The friendly husband-and-wife team’s eatery is just south of the University of Central Oklahoma campus and aims to provide an interactive dining experience with a heavy emphasis on fusion of international cultures.
One of the inspirations comes from a large black lava rock that has been heated to over 800 degrees. The use of lava rock and other cooking stones is an ancient practice.
The lava stones at Icon are used to flash-grill meat or fish tableside. Choose from a selection of beef, lamb, duck or tuna and sauces that vary from sweet to spicy to complement.
Because of the high temperature, the meat sears quickly and no oils are necessary in the preparation process.
“[My customers] don’t worry that their food is going to get cold by air conditioning because the stone stays warm and maintains a nice flow for the meal,” Patrick Mok said.
The couple purchased the specialty black rock lava stone after Patrick’s sister saw the cooking technique at a food show in Hong Kong. The Moks are the only establishment to practice it in the state.
Some may prefer a quicker stream of epicurean fare. That’s where the sushi bar comes in. Choose a seat at a table, or sit at the 10-person bar. A team of chefs motivated from global cupboards works skillfully to turn out a creative array of chef-d’oeuvres.

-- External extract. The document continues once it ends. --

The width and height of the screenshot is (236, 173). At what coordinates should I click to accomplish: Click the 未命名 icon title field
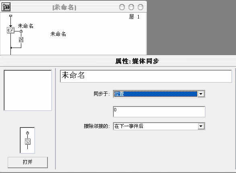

Appetizers such as edamame, gyoza and tempura are simple staples. It’s the imaginative flavors that make it fun. Take the crawfish tacos — a mix of spicy crab and crawfish, Icon sauce, avocado and jalapeños — served in crispy taco shells and topped with its signature salsa.
“I am looking at the world,” Patrick said. “Customers are more demanding of what they eat. I have to be different, and that’s what I require from my chefs.”
The sushi and sashimi menu will meet any connoisseur’s desires. Prices range from $5 to $13, depending on chosen items.
Popular rolls include the Thunder, which consists of a crab stick, cream cheese and salmon rolled together. It’s then fried and wrapped into another roll with spicy sweet mayo. Another favorite is the Country. This interesting concoction includes fried chicken, bacon, avocado and lettuce. It’s served with a sweet sauce.
For non-sushi folks, hibachi chicken and shrimp are offered, in addition to pork cutlets and breaded chicken breasts. A children’s menu is available, too.
The Moks want to share with customers a mix of tradition and innovation with an ultimate side of great service. Beyond the meal, the Moks sought furnishings to reflect their restaurant’s trademark hospitality, from the modern lighting to the square black dining tables and the over-sized aquarium behind the bar. Most importantly, however, the chairs had to be comfy. Special ones were ordered from Italy with thick padding and luxurious soft leather.
“If I am on my feet all day long, I want to sit in a nice, comfortable chair,” Patrick said. “The décor had to be No. 1 to [attract] loyal customers.”
The couple have been long considered culinary leaders in the community and know well the importance of fostering faithful patrons.
For more than a decade, they owned and operated the casual and successful Tropical Cafe located just a few miles from Cafe Icon.
“I have [a] fire [to succeed]. I want to be iconic for what we do. That’s how we came up with the name,” Patrick said.